In fig. AB is the pole and OB is the shadow of pole.
=> AB = 10m and OB = 10√3m and θ is the angle of elevation of the sun.
we have, tanθ = AB/OB = 10/10√3 = 1/√3
θ = tan-1(1/√3) = 30°
θ = 30° is the required elevation of the sun.
(2) The angle of elevation of the top of tower from a point on the ground and at a distance of 150 from its foot is 30°. Find the height of the tower correct to one place of decimal.
Solution:
Given that,
The angle of elevation of the top of tower from a point on the ground and at a distance of 150m from its foot is 30°.
In fig. BC is the tower of height x.
A is the point on ground so that ∠BAC = 30° and AC = 150m
we have, tanθ = BC/AC = x/150
tan30° = x/150
=> 1/√3 = x/150
x = 150/√3
x = 50√3m
(x = 86.6m is the height of tower.
(3) A ladder is placed against a wall such that it just reaches the top of the wall. The foot of the ladder is 1.5m away from the wall and the ladder is inclined at an angle of 60° with the ground. Find the height of the wall.
Solution:
Given that,
A ladder is placed against a wall so that it reaches the top of the wall.
The foot of the ladder is 1.5m away from the wall & the ladder is inclined at an angle of 60° with the ground.
In fig. AB is the wall of height ‘x’
AC is the ladder and BC = 1.5m
and angle of inclination =>∠ACB = 60°
Then, tanθ = AB/BC
tan60° = x/1.5
√3 = x/1.5
=> x = √3 × 1.5 = 1.732 × 1.5
x = 2.6m is the required height of the wall.
(4) What is the angle of elevation of the sun when the length of the shadow of a vertical pole is equal to its height.
Solution:
Given that,
The length of the shadow of a vertical pole is equal to its height.
In fig. AB is the pole & BC is its shadow
and θ is the angle of elevation of the sun.
Let us consider, AB = BC = xm
We have,
tanθ = AB/BC = x/x = 1
θ = tan-1(1)
θ = 45° is the required angle of elevation of the sun.

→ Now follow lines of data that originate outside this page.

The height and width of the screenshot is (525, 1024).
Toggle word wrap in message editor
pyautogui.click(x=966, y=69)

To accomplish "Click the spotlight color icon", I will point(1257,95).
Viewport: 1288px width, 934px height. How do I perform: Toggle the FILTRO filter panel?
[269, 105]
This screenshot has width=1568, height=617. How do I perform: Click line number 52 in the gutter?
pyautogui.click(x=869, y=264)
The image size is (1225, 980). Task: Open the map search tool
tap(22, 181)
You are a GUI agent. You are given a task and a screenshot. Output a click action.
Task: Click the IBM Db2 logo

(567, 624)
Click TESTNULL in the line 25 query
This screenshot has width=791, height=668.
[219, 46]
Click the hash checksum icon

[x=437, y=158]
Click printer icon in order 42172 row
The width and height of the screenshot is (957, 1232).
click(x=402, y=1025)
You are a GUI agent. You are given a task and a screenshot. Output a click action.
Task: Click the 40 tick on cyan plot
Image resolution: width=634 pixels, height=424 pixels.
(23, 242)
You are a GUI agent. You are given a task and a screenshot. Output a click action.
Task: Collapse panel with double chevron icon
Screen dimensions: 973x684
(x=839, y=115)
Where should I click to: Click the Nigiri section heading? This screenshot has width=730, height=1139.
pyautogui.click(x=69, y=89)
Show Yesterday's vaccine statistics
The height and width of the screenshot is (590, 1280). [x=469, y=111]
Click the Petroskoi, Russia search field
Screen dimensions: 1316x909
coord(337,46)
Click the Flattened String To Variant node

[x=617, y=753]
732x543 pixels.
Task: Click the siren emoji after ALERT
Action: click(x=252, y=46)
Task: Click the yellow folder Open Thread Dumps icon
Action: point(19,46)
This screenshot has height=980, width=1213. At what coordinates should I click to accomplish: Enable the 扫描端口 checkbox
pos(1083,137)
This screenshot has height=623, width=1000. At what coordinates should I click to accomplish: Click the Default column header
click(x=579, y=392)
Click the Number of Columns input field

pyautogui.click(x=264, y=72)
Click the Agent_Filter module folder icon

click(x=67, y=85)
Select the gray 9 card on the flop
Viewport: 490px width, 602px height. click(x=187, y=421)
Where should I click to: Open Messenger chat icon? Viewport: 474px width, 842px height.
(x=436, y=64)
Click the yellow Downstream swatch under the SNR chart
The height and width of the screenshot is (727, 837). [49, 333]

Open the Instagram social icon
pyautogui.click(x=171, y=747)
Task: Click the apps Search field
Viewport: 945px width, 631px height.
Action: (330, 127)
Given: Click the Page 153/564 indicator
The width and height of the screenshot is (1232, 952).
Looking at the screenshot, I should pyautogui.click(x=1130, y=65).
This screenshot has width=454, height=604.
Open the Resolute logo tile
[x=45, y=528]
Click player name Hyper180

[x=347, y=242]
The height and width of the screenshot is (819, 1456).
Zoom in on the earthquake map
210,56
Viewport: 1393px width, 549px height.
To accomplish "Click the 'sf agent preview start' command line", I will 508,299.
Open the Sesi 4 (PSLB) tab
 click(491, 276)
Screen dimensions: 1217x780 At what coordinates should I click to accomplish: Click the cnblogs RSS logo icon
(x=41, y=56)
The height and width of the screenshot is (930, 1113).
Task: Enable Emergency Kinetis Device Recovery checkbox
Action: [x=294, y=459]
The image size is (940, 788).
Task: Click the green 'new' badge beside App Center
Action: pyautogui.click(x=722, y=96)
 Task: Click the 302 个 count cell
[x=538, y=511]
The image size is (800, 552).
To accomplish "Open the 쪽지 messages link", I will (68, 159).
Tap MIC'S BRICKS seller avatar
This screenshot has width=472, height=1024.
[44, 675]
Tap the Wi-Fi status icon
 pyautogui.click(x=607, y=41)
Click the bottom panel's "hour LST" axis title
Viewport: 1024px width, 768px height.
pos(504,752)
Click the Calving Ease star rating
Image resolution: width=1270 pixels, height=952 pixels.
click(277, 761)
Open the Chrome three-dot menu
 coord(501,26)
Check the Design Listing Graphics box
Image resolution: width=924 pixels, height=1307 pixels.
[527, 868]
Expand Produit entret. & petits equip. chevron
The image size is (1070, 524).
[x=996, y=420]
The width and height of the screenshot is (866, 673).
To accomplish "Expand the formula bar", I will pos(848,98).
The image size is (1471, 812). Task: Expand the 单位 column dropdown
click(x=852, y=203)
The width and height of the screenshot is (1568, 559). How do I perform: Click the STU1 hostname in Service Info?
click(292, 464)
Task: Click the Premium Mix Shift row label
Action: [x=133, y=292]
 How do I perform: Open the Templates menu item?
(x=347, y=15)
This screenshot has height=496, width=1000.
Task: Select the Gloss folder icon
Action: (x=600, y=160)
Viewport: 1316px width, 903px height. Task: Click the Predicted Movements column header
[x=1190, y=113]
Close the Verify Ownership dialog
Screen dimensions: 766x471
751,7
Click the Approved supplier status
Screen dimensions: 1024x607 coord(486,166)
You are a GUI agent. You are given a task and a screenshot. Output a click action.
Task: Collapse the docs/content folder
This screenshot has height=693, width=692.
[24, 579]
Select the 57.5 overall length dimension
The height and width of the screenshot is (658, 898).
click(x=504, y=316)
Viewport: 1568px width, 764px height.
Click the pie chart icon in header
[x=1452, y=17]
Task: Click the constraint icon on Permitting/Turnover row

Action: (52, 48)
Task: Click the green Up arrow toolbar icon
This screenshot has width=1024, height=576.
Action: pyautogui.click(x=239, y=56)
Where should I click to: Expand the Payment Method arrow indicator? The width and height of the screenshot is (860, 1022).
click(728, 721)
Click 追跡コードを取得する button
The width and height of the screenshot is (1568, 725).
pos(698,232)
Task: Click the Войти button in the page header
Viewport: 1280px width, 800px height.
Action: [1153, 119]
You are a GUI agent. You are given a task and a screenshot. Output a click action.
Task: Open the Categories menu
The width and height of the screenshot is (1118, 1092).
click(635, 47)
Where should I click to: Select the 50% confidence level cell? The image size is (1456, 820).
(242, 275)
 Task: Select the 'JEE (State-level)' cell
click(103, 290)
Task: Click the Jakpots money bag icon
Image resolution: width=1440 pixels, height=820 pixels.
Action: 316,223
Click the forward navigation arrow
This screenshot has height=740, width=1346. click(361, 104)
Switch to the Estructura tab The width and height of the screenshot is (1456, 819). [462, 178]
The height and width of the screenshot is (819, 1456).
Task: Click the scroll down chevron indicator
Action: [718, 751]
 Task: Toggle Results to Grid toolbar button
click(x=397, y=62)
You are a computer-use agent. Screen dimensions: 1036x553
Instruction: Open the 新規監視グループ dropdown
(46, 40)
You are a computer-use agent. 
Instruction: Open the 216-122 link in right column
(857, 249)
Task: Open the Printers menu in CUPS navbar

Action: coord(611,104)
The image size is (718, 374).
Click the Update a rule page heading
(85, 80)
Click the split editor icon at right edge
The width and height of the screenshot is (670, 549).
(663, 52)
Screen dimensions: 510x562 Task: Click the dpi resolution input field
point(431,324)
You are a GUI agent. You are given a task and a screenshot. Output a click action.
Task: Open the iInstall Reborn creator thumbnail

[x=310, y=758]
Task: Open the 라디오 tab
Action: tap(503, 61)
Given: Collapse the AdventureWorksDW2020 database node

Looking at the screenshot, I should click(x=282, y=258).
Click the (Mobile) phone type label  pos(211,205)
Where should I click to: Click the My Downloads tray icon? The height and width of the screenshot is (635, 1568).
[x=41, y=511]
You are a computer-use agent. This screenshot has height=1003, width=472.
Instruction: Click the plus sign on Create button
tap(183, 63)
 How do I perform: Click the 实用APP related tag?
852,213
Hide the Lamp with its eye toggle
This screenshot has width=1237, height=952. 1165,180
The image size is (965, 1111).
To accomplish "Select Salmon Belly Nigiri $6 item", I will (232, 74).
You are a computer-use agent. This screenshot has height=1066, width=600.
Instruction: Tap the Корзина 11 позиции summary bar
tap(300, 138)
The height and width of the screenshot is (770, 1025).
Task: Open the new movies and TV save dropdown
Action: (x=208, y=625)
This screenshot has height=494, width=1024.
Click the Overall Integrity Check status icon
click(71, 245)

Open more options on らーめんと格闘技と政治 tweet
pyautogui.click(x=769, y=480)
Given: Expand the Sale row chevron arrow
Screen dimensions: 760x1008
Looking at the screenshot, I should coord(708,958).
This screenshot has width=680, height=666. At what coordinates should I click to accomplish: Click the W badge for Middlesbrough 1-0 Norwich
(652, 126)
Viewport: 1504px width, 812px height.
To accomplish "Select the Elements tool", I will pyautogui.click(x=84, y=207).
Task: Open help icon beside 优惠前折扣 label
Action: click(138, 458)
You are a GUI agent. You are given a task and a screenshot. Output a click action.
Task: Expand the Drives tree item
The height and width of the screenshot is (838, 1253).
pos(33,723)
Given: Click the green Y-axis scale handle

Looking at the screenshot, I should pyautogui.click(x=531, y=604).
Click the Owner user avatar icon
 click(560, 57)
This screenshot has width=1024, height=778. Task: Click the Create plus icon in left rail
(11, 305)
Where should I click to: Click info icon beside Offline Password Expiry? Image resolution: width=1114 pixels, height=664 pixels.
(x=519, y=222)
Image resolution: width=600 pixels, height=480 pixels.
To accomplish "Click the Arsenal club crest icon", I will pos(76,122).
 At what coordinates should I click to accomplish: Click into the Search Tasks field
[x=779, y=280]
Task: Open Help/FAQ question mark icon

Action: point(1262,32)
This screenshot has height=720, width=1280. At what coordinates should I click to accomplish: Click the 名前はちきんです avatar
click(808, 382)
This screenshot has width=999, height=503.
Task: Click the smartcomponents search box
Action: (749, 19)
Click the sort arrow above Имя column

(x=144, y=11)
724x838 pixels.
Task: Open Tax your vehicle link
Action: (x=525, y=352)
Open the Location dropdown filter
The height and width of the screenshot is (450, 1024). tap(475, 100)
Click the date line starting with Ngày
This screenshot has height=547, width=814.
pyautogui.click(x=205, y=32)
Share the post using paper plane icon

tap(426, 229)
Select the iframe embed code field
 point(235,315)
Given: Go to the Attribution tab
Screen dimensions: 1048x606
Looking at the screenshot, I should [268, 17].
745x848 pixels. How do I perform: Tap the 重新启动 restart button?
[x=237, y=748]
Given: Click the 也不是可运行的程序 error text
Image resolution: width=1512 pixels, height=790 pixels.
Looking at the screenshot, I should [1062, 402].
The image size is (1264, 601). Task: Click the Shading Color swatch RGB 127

(5) From a point P on level ground, the angle of elevation of the top of a tower is 30°. If tower is 100m high, how far is P from the foot of the tower?\
Solution:
Given that,
A point P on ground level, the angle of elevation of the top of a tower is 30°.
and the tower is 100m high.
In fig. AB is the tower => AB = 100m
P is the point on ground at a distance of xm from the ground.
=> PB = xm
and θ = 30°
We have,
tanθ = AB/PB = 100/x
tan30° = 100/x
1/√3 = 100/x
=> x = √3 × 100 = 1.732 × 100
x = 173.2m is the required distance between point P and foot of the tower.
(6) From the top of a cliff 92m high, the angle of depression of a buoy is 20°. Calculate the nearest meter, the distance of the buoy from the foot of the cliff.
Solution:
In fig. AB is the cliff => AB = 92m C is the point making depression angle of 26°
∴∠ACB = 20°
Let consider distance BC = xm
Then, In △ABC cotθ = BC/AB
cot20° = x/92
=> x = 92 cot20°
x = 92 × 2.7475
x = 252.77m is the required distance of the buoy from the foot of the cliff.
(8) An electric pole is 10m high A steel wire tied to the top of the pole is affixed at a point on the ground to keep the pole up right. If the wire makes an angle of 45° with the horizontal through the foot of the pole, find the length of the wire?
Solution:
In fig. let us consider, AB be the pole & AC be the wire
and AB = 10m, AC = xm
We have, In △ABC,
sinθ = AB/AC = 10/x
sin45° = 10/x
=> x = 10/√2 = √2 × 10 = 1.414 × 10 = 14.14m.
x = 14.14m is the required length of the wire.
(9) A vertical tower is 20m high. A man standing at some distance from the tower knows that the cosine of the angle of elevation of the top of the tower is 0.53. How far is the standing from the foot of the tower?
Solution:
Given that,
A vertical tower is 20m high.
A man standing at some distance from the tower knows that the cosine of the angle of elevation of the top of the tower is 0.53.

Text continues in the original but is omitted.